**Data excerpts:**

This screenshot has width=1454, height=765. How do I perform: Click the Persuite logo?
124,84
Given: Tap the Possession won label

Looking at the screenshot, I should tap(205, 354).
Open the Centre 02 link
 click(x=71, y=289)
* * *
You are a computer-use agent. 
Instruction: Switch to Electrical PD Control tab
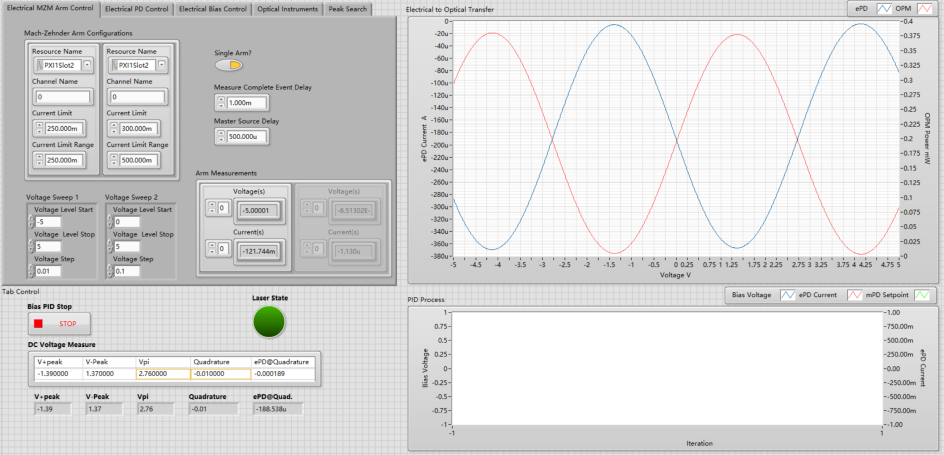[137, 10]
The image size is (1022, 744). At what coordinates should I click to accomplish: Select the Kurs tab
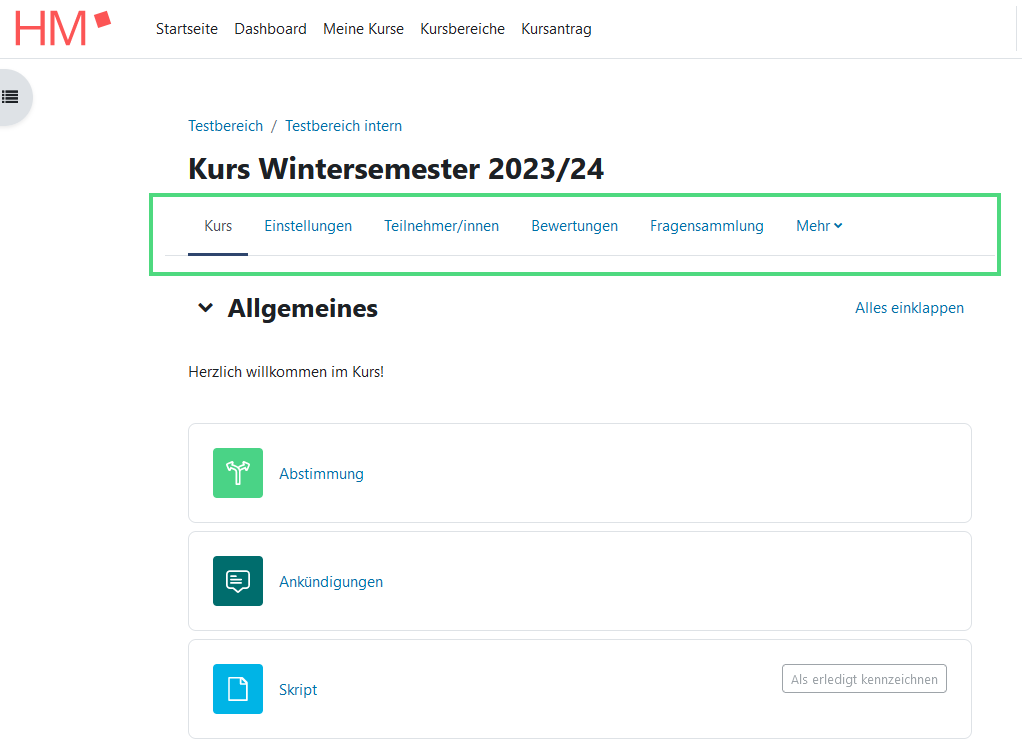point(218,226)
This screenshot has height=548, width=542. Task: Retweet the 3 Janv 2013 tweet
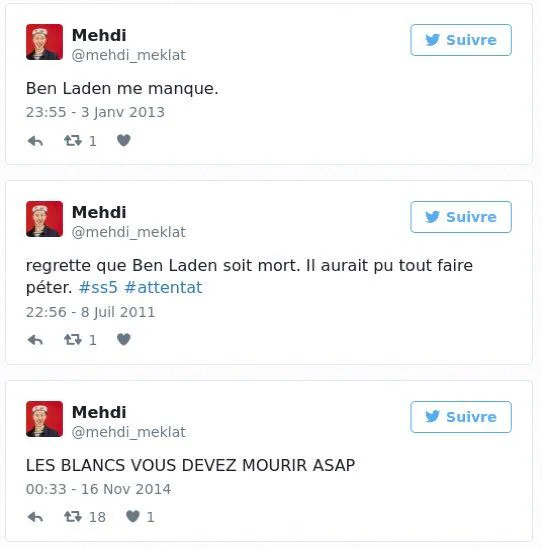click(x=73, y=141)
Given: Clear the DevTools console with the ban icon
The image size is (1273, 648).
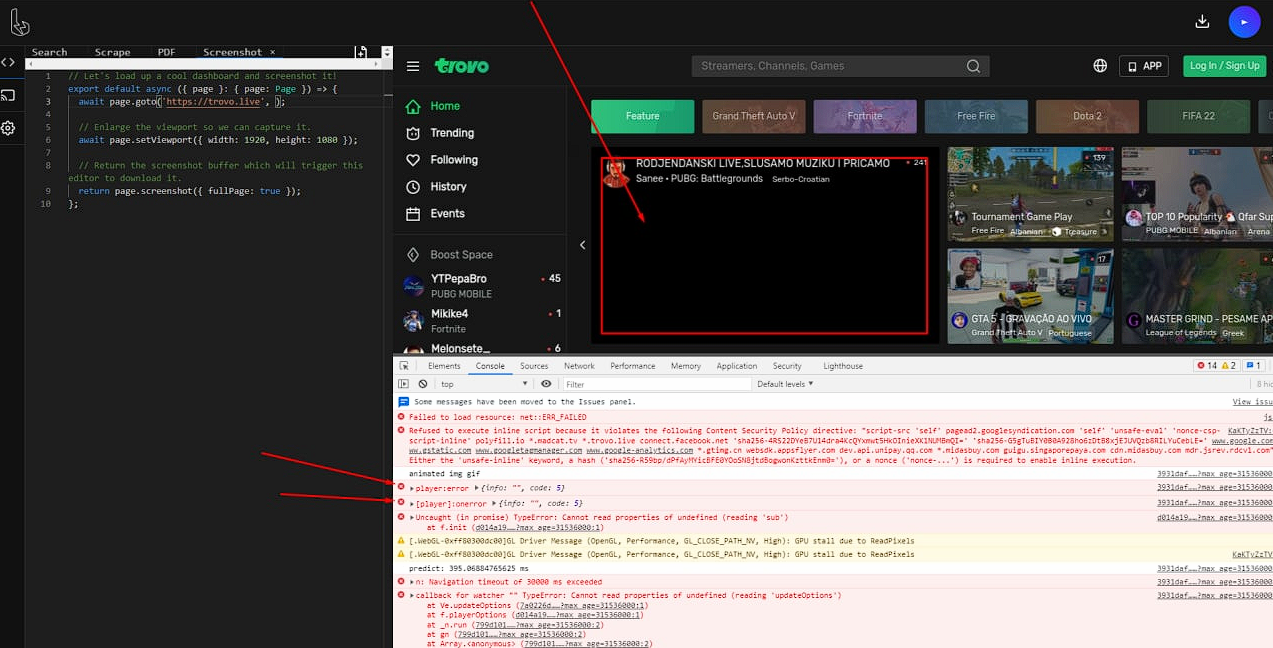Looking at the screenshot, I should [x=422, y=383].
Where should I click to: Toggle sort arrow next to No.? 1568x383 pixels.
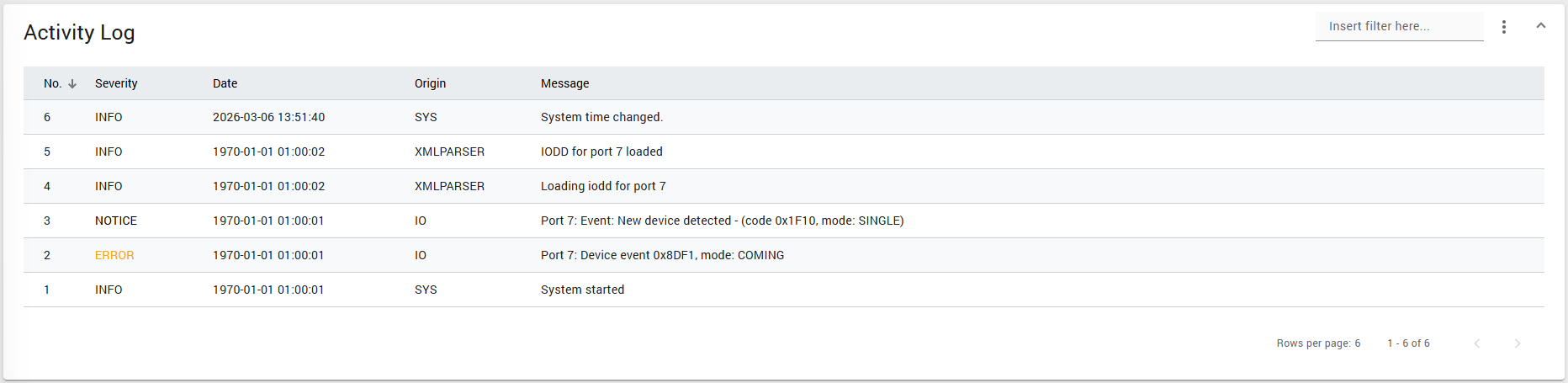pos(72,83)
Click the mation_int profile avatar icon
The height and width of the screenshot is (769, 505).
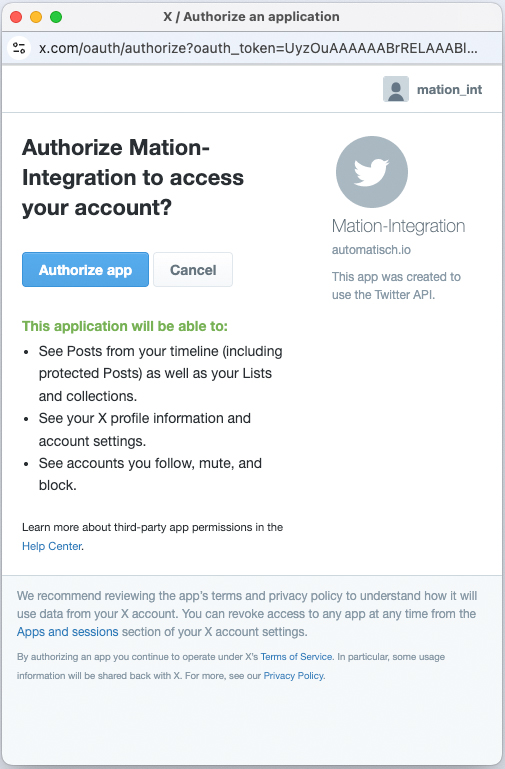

**Exercise description:**
From the data above, return exactly the lines from the one with "The image size is (1022, 744)." up to and including the one with "Given: Clear the". Pictures do not go in the copy.

**Written answer:**
The image size is (1022, 744). At what coordinates should I click to accomplish: Select the Kurs tab
point(218,226)
This screenshot has height=548, width=542. Task: Retweet the 3 Janv 2013 tweet
click(x=73, y=141)
Given: Clear the DevTools console with the ban icon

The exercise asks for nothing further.